So, what actually is sustainable?

It is as simple as paying attention. There are so many companies that claim that they are helping our planet, but it is effortless to spot the brands that are actually making a difference because they are not hiding behind ad campaigns. Dig a little deeper than marketing tactics and see where the products are coming from, who’s making them, and then support and advocate for those brands once you find them.
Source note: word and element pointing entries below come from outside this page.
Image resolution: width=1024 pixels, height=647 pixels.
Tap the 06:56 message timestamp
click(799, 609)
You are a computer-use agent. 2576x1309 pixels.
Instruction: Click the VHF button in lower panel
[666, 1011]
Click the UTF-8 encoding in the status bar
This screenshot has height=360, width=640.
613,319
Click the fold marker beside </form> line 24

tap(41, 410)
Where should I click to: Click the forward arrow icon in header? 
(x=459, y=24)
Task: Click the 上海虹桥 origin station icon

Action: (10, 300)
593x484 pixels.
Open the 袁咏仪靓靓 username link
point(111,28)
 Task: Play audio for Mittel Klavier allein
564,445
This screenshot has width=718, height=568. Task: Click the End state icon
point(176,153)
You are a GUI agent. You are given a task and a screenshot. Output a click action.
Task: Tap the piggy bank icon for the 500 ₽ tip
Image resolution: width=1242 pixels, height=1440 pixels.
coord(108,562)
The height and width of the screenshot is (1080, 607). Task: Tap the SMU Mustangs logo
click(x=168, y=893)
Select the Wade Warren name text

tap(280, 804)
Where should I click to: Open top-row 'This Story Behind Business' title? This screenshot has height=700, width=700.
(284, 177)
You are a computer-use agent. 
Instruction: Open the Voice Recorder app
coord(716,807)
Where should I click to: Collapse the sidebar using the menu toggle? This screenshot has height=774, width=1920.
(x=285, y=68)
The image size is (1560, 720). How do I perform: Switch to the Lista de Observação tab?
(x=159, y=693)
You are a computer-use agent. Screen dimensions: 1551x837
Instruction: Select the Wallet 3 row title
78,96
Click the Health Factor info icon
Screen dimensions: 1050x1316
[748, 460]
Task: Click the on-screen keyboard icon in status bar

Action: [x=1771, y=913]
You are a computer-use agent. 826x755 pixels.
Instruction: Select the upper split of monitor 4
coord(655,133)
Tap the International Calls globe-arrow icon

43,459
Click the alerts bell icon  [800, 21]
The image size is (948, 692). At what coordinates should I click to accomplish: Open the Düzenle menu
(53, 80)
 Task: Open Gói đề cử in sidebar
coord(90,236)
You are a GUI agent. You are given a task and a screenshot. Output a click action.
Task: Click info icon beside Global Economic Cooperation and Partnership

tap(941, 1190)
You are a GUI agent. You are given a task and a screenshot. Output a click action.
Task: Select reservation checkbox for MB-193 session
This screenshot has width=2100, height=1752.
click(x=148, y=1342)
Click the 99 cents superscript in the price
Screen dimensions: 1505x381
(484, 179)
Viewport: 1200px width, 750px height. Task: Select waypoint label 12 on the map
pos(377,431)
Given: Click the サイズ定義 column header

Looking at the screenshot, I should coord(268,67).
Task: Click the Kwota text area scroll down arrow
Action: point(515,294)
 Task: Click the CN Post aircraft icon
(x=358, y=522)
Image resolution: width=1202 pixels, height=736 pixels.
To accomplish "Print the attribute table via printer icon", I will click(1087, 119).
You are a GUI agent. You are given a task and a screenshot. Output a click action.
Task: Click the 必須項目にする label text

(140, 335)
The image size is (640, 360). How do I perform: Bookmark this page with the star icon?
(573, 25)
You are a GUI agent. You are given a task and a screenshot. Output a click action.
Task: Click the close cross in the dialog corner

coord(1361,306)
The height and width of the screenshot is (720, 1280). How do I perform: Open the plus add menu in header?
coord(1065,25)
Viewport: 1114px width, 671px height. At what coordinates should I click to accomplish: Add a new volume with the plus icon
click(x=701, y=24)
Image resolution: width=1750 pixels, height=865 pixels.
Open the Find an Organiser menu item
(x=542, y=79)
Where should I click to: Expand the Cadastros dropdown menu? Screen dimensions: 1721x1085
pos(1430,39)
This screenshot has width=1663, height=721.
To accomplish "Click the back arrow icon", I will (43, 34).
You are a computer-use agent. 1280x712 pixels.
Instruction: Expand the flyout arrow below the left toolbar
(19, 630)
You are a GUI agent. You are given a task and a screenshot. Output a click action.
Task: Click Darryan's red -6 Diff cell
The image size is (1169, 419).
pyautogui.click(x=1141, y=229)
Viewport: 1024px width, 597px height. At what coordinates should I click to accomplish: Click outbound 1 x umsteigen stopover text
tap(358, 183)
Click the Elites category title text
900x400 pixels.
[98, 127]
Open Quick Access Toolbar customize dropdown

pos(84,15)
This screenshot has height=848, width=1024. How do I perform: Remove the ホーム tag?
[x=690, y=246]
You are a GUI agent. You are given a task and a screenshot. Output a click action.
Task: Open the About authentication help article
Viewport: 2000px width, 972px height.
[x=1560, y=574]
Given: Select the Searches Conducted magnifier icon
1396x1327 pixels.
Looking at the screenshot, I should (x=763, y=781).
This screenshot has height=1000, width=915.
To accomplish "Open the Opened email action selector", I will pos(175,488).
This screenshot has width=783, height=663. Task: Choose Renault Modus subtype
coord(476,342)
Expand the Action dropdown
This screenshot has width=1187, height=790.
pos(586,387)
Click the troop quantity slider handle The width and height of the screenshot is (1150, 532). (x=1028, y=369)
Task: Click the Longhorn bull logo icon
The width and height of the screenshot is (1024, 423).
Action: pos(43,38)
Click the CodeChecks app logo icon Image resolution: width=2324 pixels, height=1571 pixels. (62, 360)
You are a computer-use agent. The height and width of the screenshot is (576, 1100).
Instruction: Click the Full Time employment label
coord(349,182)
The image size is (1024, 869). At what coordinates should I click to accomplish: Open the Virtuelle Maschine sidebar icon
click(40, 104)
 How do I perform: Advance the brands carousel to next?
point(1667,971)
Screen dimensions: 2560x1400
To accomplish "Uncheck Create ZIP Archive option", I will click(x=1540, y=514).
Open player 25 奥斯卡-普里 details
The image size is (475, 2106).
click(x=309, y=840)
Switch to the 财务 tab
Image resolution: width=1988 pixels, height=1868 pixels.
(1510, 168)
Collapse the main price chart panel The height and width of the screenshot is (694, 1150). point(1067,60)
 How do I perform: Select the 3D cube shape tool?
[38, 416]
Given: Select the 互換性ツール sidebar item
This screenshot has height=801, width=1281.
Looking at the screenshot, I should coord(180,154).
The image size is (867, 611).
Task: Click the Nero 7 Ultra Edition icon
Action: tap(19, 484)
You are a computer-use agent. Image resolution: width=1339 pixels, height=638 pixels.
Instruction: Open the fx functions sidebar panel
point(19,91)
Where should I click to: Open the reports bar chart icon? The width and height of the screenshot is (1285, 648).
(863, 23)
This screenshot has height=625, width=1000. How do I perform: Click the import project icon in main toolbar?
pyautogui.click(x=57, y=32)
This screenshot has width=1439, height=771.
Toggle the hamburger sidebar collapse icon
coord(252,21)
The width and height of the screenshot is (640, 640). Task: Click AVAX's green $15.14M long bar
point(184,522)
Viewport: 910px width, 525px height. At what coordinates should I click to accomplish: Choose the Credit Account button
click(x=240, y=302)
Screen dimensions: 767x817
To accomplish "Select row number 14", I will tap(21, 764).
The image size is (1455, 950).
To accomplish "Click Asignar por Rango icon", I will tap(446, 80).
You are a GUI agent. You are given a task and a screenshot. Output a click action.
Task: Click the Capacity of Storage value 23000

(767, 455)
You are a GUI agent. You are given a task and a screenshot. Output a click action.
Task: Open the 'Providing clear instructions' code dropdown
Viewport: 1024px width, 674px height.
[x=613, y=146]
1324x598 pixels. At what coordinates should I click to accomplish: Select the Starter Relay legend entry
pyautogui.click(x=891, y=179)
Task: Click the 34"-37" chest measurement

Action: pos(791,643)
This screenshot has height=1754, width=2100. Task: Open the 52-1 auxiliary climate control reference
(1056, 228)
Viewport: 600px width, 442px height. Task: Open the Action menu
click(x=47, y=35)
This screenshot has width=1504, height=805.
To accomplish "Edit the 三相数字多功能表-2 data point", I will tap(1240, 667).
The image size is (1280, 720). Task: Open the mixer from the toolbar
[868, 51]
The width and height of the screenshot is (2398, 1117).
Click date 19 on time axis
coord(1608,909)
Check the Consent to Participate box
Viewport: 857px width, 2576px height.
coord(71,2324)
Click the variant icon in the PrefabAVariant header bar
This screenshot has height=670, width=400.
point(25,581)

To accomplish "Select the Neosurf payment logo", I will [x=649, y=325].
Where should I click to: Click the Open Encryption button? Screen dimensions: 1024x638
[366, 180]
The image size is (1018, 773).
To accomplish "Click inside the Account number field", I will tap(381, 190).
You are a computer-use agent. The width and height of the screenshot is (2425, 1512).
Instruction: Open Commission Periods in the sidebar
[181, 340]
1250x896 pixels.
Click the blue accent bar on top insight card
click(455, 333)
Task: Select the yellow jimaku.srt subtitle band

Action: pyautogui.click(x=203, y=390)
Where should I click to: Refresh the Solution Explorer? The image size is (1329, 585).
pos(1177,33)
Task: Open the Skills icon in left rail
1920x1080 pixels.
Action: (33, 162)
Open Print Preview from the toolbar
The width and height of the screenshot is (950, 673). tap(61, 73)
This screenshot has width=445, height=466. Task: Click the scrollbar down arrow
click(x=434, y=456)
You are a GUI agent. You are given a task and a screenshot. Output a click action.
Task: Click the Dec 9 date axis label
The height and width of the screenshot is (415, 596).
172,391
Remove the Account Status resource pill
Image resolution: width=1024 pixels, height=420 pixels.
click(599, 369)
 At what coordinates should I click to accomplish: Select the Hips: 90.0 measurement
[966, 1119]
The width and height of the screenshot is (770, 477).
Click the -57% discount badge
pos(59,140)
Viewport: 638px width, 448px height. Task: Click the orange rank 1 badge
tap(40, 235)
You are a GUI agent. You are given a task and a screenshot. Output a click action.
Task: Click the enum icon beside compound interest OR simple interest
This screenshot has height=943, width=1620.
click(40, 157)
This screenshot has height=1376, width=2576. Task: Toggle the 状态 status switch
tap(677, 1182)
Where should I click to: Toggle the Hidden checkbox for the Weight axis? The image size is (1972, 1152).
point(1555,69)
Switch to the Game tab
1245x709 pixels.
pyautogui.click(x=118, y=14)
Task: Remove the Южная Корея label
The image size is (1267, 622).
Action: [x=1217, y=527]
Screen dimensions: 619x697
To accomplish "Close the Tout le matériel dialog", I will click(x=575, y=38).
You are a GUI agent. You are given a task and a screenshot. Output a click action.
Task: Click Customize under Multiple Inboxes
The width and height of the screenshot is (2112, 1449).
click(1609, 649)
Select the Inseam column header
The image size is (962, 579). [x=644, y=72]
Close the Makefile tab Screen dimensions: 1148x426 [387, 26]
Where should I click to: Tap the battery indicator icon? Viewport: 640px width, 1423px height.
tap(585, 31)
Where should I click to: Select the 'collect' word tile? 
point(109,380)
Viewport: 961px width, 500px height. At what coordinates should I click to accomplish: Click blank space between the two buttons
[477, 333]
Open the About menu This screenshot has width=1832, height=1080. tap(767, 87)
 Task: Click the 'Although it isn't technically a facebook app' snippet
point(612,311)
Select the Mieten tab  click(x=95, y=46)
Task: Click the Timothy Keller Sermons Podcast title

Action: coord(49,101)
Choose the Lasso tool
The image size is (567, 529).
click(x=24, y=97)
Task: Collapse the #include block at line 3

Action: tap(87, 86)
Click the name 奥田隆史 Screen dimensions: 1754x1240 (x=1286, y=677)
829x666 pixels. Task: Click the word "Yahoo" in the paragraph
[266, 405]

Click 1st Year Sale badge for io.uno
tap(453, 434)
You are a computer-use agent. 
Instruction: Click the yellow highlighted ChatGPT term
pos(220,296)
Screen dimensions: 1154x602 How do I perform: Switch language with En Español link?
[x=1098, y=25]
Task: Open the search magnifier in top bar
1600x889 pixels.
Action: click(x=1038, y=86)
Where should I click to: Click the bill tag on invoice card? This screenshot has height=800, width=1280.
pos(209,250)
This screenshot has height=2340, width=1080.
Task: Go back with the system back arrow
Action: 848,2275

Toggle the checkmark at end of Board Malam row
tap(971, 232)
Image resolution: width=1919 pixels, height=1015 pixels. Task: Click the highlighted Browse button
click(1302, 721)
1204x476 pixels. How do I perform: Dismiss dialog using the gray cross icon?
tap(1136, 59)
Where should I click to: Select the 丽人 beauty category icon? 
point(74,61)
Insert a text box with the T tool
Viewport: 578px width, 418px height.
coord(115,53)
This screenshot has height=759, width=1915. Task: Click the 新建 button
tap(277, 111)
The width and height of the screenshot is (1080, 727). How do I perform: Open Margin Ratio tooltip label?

Pay attention to your daily habits: What are you eating? What are you throwing away? And, how do these actions interact with the greater system of the world? Today, an estimated five trillion pieces of plastic currently litter our oceans and each year, and enough plastic is discarded to circle the globe four times. Focus more on living by example by doing the sustainable actions you believe in big and small.

Here is what you can do

Questions to ask yourself: Do humans dominate nature? What do you do that makes you feel proud to help the environment? What makes you feel environmentally guilty? “We need to internalize and self-reflect on what we are doing every day and how it is affecting the greater good. Then take action.” Gantos says, “Reflection and action are not exclusive from one another—they inform one another. You think about things then you do them then you do something and reflect on that action.”

Pablo Solomon, environmental artist and designer, suggests that anyone who really cares about preserving, restoring, and properly utilizing our natural world should do the following, “Avoid the politically charged terms and debates and stick to the basics—clean air, clean water, finding and developing clean energy sources, cleaning up our messes, and practicing good stewardship. Once you and I really love our fellow human beings and our beautiful earth, we are clever enough to solve any scientific or engineering challenges.”

What does sustainable really mean anyway?

To inquire and reflect on how we can make a more significant difference and awaken our everyday decisions by leading by example. Gantos ends with the prose, “The most important message is the importance of paying attention.” It’s not about politically charged terms and debates. It is about thinking of our greater global civilization and establishing healthy systems that are connected to the natural world.